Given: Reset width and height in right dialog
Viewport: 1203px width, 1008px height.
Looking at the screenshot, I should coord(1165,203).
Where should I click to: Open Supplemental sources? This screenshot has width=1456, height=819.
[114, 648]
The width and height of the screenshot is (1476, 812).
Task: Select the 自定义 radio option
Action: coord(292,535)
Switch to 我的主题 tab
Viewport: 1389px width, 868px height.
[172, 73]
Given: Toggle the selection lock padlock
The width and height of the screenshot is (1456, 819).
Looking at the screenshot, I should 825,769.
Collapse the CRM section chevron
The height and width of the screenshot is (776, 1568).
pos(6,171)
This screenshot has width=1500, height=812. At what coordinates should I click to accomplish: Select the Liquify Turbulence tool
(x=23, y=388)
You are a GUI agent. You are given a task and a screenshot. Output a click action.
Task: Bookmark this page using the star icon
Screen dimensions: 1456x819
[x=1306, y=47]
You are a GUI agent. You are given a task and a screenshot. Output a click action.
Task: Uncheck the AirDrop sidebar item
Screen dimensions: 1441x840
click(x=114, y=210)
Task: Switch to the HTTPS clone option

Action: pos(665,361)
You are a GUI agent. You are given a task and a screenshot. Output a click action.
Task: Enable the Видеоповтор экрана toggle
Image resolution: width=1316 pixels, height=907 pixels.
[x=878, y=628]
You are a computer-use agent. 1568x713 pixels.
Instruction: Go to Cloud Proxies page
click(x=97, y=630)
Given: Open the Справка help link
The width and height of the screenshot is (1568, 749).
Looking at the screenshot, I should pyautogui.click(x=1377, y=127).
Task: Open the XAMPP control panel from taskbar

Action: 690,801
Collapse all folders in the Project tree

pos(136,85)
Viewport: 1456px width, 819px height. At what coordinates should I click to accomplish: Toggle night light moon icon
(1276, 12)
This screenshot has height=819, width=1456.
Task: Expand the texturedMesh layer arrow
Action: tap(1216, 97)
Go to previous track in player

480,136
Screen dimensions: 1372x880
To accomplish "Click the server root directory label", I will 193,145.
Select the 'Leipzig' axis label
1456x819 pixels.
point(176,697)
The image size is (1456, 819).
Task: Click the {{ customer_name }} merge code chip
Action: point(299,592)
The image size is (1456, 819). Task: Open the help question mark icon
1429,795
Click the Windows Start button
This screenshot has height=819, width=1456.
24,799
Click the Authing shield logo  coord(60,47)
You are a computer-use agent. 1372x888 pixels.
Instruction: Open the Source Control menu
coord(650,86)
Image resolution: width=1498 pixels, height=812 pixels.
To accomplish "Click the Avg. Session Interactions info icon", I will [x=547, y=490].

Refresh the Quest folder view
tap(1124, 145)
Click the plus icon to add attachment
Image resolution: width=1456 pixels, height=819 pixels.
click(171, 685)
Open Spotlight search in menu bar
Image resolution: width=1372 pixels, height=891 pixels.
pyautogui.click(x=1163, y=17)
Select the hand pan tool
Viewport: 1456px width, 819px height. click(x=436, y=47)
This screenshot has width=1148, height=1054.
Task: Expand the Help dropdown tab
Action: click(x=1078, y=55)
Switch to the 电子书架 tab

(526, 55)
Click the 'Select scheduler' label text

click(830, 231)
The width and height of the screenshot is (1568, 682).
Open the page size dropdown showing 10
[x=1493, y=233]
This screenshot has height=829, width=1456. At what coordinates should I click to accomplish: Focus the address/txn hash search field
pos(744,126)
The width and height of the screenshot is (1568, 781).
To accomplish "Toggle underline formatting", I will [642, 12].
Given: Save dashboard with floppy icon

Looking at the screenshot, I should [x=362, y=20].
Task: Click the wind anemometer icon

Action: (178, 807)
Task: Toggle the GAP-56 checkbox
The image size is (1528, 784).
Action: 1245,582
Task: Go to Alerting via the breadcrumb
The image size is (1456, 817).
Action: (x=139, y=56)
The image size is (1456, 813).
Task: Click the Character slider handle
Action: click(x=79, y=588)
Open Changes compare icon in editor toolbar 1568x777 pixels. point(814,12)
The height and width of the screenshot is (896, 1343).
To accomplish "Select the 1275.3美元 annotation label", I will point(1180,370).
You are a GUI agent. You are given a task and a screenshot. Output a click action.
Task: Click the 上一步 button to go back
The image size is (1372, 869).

□ □ □ □

__Work request__: Look above and repeat, character for character, the lines from the first one to the line with "Screen dimensions: 1372x880", counting both.

__Result for this task__:
Given: Reset width and height in right dialog
Viewport: 1203px width, 1008px height.
Looking at the screenshot, I should coord(1165,203).
Where should I click to: Open Supplemental sources? This screenshot has width=1456, height=819.
[114, 648]
The width and height of the screenshot is (1476, 812).
Task: Select the 自定义 radio option
Action: coord(292,535)
Switch to 我的主题 tab
Viewport: 1389px width, 868px height.
[172, 73]
Given: Toggle the selection lock padlock
The width and height of the screenshot is (1456, 819).
Looking at the screenshot, I should 825,769.
Collapse the CRM section chevron
The height and width of the screenshot is (776, 1568).
pos(6,171)
This screenshot has width=1500, height=812. At what coordinates should I click to accomplish: Select the Liquify Turbulence tool
(x=23, y=388)
You are a GUI agent. You are given a task and a screenshot. Output a click action.
Task: Bookmark this page using the star icon
Screen dimensions: 1456x819
[x=1306, y=47]
You are a GUI agent. You are given a task and a screenshot. Output a click action.
Task: Uncheck the AirDrop sidebar item
Screen dimensions: 1441x840
click(x=114, y=210)
Task: Switch to the HTTPS clone option

Action: pos(665,361)
You are a GUI agent. You are given a task and a screenshot. Output a click action.
Task: Enable the Видеоповтор экрана toggle
Image resolution: width=1316 pixels, height=907 pixels.
[x=878, y=628]
You are a computer-use agent. 1568x713 pixels.
Instruction: Go to Cloud Proxies page
click(x=97, y=630)
Given: Open the Справка help link
The width and height of the screenshot is (1568, 749).
Looking at the screenshot, I should pyautogui.click(x=1377, y=127).
Task: Open the XAMPP control panel from taskbar

Action: 690,801
Collapse all folders in the Project tree

pos(136,85)
Viewport: 1456px width, 819px height. At what coordinates should I click to accomplish: Toggle night light moon icon
(1276, 12)
This screenshot has height=819, width=1456.
Task: Expand the texturedMesh layer arrow
Action: tap(1216, 97)
Go to previous track in player

480,136
Screen dimensions: 1372x880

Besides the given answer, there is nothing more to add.